(Collected data)
☆ ☆ ☆ ☆

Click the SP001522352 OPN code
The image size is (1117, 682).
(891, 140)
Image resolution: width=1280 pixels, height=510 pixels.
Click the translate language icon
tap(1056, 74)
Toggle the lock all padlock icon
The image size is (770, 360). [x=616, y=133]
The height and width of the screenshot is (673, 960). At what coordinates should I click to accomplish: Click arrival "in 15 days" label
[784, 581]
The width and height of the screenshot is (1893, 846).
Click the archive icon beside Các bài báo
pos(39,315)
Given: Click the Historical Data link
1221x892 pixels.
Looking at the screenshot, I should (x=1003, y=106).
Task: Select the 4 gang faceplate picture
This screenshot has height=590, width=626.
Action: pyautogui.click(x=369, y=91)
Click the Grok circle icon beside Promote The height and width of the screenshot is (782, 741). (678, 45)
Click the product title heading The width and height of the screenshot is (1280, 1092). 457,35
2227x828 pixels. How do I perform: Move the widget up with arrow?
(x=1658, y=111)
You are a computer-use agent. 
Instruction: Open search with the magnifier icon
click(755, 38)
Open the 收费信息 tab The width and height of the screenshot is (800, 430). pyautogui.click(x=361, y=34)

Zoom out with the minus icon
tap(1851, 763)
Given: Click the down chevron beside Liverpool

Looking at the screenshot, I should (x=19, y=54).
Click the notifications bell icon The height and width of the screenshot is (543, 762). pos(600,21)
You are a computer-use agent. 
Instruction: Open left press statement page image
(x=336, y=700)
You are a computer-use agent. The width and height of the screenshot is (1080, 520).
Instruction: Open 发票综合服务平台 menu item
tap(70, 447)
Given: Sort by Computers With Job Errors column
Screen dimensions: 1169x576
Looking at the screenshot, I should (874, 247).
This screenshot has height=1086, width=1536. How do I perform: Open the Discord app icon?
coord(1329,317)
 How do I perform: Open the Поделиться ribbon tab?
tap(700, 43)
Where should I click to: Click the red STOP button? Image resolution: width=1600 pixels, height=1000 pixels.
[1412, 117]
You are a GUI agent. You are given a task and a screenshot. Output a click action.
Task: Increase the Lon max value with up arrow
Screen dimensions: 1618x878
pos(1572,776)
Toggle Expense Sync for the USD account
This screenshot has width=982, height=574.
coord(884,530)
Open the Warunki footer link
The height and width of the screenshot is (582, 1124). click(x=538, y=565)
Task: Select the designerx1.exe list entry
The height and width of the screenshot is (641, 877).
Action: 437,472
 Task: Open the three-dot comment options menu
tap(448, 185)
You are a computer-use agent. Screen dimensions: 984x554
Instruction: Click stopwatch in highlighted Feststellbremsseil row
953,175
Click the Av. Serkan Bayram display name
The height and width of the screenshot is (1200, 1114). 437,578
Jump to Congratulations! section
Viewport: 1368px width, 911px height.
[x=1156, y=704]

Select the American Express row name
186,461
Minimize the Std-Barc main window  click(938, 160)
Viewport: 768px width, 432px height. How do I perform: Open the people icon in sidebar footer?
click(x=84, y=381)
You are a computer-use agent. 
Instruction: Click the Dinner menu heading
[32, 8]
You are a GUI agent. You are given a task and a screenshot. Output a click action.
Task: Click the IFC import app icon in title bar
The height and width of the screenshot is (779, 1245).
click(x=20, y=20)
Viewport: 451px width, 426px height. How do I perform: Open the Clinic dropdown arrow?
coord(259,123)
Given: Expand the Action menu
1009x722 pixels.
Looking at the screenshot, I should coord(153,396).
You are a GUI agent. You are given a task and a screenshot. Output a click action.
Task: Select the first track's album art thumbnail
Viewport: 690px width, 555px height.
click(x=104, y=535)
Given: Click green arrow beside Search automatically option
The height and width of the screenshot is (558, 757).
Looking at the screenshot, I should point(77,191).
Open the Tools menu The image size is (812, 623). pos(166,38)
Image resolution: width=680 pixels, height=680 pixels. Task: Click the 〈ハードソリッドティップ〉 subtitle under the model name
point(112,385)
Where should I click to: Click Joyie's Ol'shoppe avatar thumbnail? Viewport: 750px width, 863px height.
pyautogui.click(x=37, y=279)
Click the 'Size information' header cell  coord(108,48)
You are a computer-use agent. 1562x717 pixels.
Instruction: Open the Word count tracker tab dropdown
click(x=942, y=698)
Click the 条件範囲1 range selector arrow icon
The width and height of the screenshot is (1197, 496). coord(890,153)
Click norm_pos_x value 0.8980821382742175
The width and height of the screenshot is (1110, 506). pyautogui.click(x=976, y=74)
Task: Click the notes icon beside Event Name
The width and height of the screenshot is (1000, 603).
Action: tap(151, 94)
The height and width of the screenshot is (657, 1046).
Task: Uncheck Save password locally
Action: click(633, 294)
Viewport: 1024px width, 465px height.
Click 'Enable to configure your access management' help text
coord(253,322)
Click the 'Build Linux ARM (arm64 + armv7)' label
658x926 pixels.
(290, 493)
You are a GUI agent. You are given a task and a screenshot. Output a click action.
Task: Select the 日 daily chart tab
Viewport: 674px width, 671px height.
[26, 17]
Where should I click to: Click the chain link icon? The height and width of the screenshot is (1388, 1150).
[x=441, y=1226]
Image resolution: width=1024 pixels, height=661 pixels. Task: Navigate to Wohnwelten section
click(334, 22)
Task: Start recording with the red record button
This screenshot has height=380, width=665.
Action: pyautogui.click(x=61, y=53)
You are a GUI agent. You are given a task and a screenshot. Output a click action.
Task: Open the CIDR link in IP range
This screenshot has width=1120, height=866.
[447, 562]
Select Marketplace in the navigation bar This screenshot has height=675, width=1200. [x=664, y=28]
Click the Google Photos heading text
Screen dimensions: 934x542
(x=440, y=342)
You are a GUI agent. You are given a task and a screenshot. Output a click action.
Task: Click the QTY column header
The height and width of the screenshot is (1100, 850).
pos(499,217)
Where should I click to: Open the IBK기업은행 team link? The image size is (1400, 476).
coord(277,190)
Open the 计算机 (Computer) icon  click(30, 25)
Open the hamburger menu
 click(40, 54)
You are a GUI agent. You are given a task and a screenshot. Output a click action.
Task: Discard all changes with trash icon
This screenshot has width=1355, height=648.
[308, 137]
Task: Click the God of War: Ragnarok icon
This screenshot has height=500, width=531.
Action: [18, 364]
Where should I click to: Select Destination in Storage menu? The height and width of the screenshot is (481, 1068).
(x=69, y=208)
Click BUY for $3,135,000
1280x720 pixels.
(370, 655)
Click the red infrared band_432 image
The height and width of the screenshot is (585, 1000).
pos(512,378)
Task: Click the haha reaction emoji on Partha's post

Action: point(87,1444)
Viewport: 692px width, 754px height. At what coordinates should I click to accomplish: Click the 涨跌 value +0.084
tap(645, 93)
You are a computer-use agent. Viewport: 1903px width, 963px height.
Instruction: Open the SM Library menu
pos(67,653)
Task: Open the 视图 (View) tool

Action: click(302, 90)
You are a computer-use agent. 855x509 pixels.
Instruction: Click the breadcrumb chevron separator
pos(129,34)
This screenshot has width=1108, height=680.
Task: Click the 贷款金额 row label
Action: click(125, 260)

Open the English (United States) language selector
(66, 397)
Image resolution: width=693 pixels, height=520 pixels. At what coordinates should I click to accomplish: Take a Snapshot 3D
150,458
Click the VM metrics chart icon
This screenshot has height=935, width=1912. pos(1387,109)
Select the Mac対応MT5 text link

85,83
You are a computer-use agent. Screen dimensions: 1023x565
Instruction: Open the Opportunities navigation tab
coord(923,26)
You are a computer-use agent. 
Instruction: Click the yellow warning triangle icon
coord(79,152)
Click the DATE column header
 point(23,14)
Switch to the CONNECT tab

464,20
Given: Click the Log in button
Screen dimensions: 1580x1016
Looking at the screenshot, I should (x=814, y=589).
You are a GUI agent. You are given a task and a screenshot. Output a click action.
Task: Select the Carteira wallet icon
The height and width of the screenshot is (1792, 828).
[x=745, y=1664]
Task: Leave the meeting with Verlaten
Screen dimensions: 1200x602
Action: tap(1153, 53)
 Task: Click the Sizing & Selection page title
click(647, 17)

☆ ☆ ☆ ☆

▶ Work item:
What are the lines, exactly as written above, from the line with "Where should I click to: Select" to the line with "Click BUY for $3,135,000", both included? Output only those.

▶ Answer space:
Where should I click to: Select Destination in Storage menu? The height and width of the screenshot is (481, 1068).
(x=69, y=208)
Click BUY for $3,135,000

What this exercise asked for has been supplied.